Gerald David "Jerry" Jennings (born July 31, 1948) is an American former politician from the state of New York who was the 74th mayor of Albany. A Democrat, Jennings won five terms as mayor of Albany and served in that capacity for 20 years. At the time of his retirement in 2013, Jennings was the second longest tenured mayor in the city's history.

==Background and early career==
Born in North Albany, Gerald "Jerry" Jennings began his career in the Albany City School District after graduating with a bachelor's degree from SUNY Brockport in 1970 and a Master of Science degree from the University at Albany in 1976.

Jennings served for 13 years on the Albany Common Council representing the 11th Ward.

==Mayor of Albany==
Jennings won an upset in the 1993 Democratic mayoral primary—the real contest in this heavily Democratic city—over Harold Joyce, who had the Democratic Party’s formal endorsement and had only recently been its chairman. He went on to win the general election, becoming the 74th mayor of Albany. Jennings was re-elected four times and retired as mayor at the end of 2013.
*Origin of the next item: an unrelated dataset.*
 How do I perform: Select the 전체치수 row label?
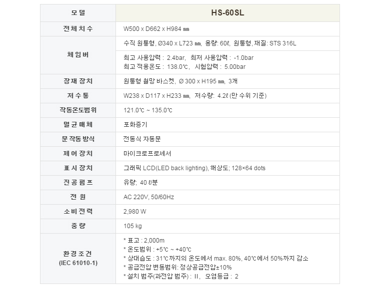click(x=78, y=29)
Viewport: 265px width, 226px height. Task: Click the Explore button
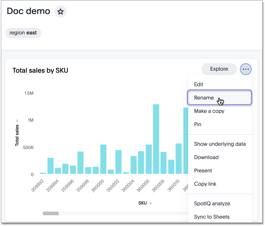tap(219, 69)
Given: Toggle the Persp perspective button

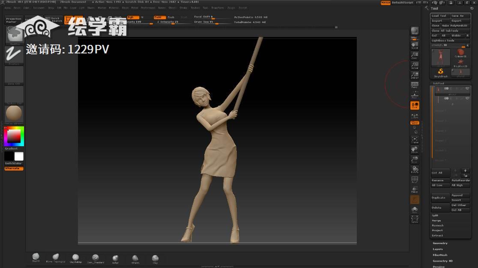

In a break from his party, Jennings endorsed George Pataki, a Republican, in the 2002 New York gubernatorial race. The mayor has also supported now-former U.S. Representative John E. Sweeney (R-Clifton Park). Jennings has been a strong proponent of the plan to build a convention center in downtown Albany. He hosted a call-in radio show on WGDJ every Friday from 9 a.m. to 10 a.m.

In 2006, Jennings was voted out of his position on the New York State Democratic Committee by state Assemblyman John McEneny. The mayor had served on the committee since 2002. This race was a rematch of the 1997 primary, when McEneny unsuccessfully challenged Jennings for the Democratic mayoral nomination.

The Albany Times Union reported on November 25, 2008 that Jennings would seek re-election for a fifth term in 2009. The story noted that "Safety in the city, with its youth violence and gun crimes, continues to mar Jennings' leadership and Albany's image." Jennings's opponent for the Democratic primary, Albany Common Council member Corey Ellis, announced his candidacy on March 2, 2009. (Common Council President Shawn Morris was originally also a candidate, but she dropped out over the summer.) Jennings won the primary, held on September 15, 2009, and went on to defeat Republican Nathan Lebron on November 3 in the general election.

===Illegal guns===
Jennings served as a member of the Mayors Against Illegal Guns Coalition, a bi-partisan group with a stated goal of "making the public safer by getting illegal guns off the streets." The Coalition was co-chaired by former Boston mayor Tom Menino and former New York City Mayor Michael Bloomberg. Beginning in 2002, the Albany Police Department endured a scandal regarding illicitly purchased machine guns.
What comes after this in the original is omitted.